Dr. Chan: The clinician determines when ICISS will email the parents, typically a week or two before the appointment. When the parent receives the email with a link into the software platform, the parent logs in and answers a set of questions about symptoms, school performance, quality of life, global functioning and improvement since the beginning of the treatment. The parent gives the email addresses of the patient’s teachers and other important observers of the child (e.g., sports coaches, behavioral therapists, tutors) to the clinician to get them set up in the system so they can answer similar questions.

Dr. Chan:  The patient data that we gather electronically, paints a picture about how the patient is really doing away from our office.By gathering and comparing observational information from caregivers engaging regularly with the patient, we are able to determine how the patient’s behavior changes throughout the day, week and over time. This helps us make necessary adjustments to the patient’s medications and treatment plan.

With the treatment plan in mind, the clinician views patient-level data to get an overall understanding and then drills down to see specific symptoms and ratings that are incorporated into the behavior score to pinpoint problems.   

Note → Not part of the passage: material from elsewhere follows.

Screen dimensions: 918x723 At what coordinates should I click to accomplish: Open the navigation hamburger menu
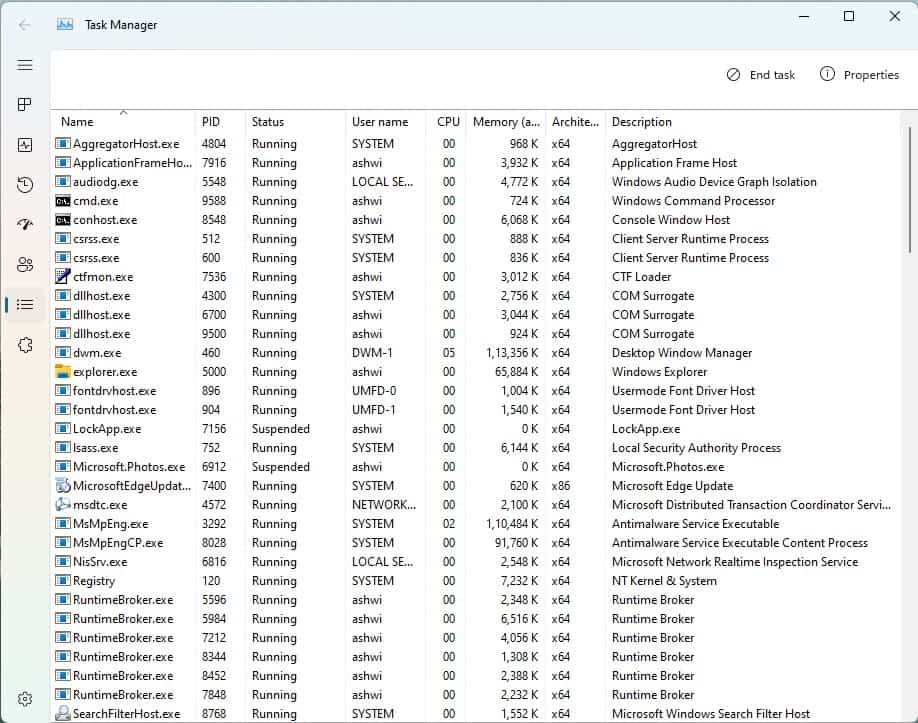(x=24, y=65)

During the visit, the clinician shares this information with the patient and family and discusses what has transpired. Since the graph shows different color lines representing observations from each caregiver (i.e., parent, teacher, coach) interacting with the patient at various times of the day, the clinician can identify when and can explore why these problems occur.  This exchange supports clinical decisions and enables the clinician to participate in shared-decision making with the patient and family. 

Another feature of the platform is the ability to notify the clinician when there is a “red flag,” which is a problem that may require action (i.e. severe depression). Even though parents are made aware that this is not a real-time monitoring system, there is someone responsible for ensuring that clinicians have seen the red flag alert. 

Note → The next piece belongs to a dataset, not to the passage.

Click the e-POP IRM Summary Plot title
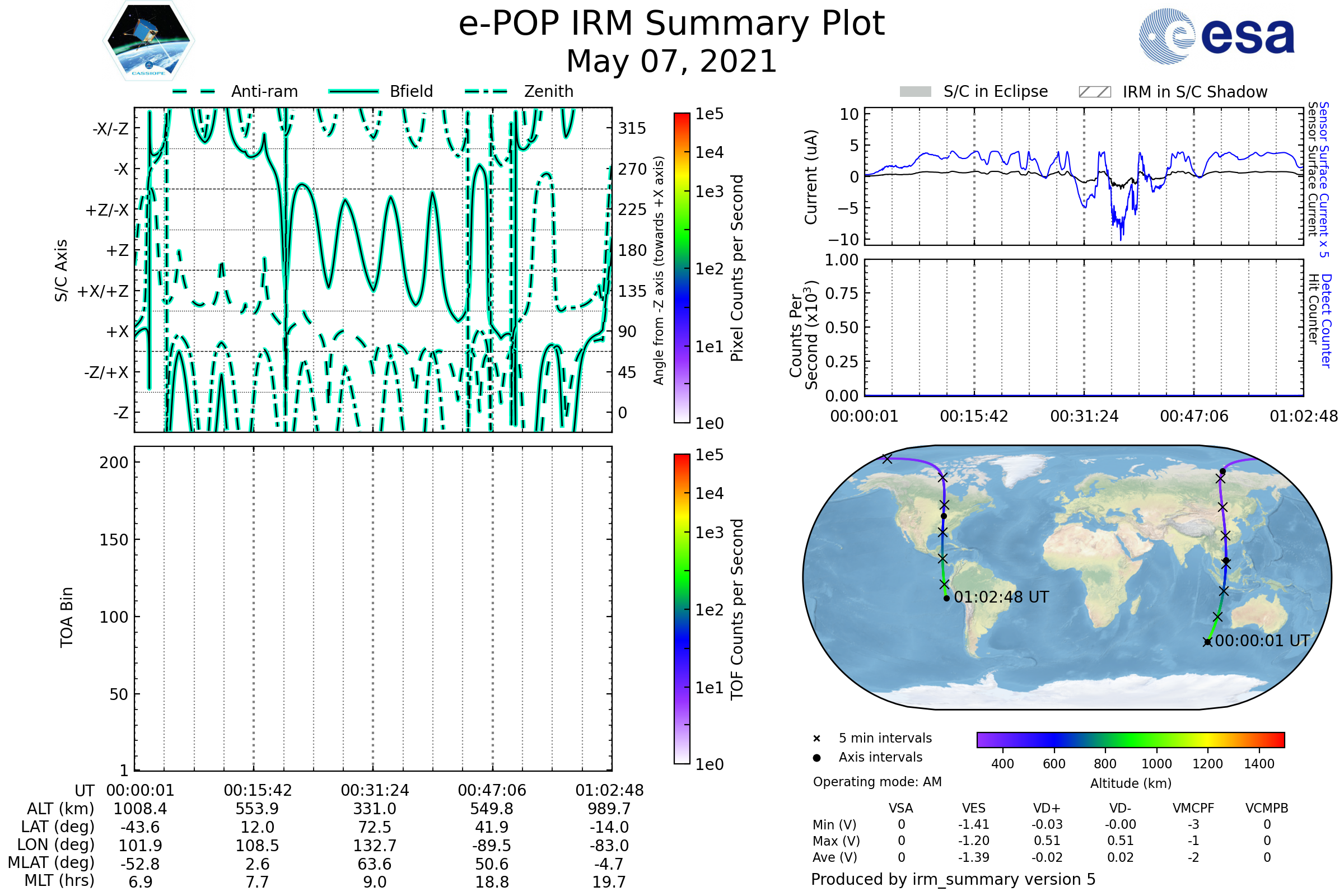 tap(671, 24)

Dr. Fleegler: The system transforms how patients are interacting with their clinicians. At the appointment, the clinician can show them the graphs and tables on the computer to understand where they are and have a fruitful conversation.(Graph 1 and Graph 2)

Graph 1: Clincal Interface

2014-10-17 ICISS Clinical Interface pic

Graph 2: Parent Interface

2014-10-17 ICISS Parent Interface pic

Dr. Chan: Since the program started, over 3,000 pediatric patients have participated.  One parent commented on the value that she sees with the system, “It is very easy to use and I like that we save the time at the doctor’s appointment and all of the information is there.”

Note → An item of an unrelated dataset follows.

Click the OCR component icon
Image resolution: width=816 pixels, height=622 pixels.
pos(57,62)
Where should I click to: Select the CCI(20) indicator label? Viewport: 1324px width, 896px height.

Dr. Chan: We wantto be more generalized for expansion into other pediatric patient populations.We have extended the ICISS Health platform to additional clinics at Boston Children’s that treat patients with ADHD, as well as private practices affiliated with Boston Children’s, and we are expanding into new conditions such as autism, asthma, depression and epilepsy.

Dr. Chan: For each new condition, we have convened a cross-disciplinary team to define the data that need to be collected to support decisions. For example, we are working closely with clinicians from the Boston Children’s Autism Center to devise a questionnaire for patients, since there is no standardized set of questions for this patient population. For asthma, we would like to invite the school nurse to participate and provide insight into frequency of nurse office visits and rescue medication use by the patient, and whether they used the patient’s asthma action plan.

Dr. Chan: The team at Boston Children’s Hospital is in the process of collecting information to evaluate the ICISS Health platform impact on patient health outcomes and healthcare utilization and costs. We are also calculating potential cost-savings from the platform by identifying problems earlier and intervening in time to prevent emergency department visits and hospitalizations.

As we think about the future of the platform, we are interested in going beyond the electronic questionnaires to capturing and integrating information from devices and mobile applications.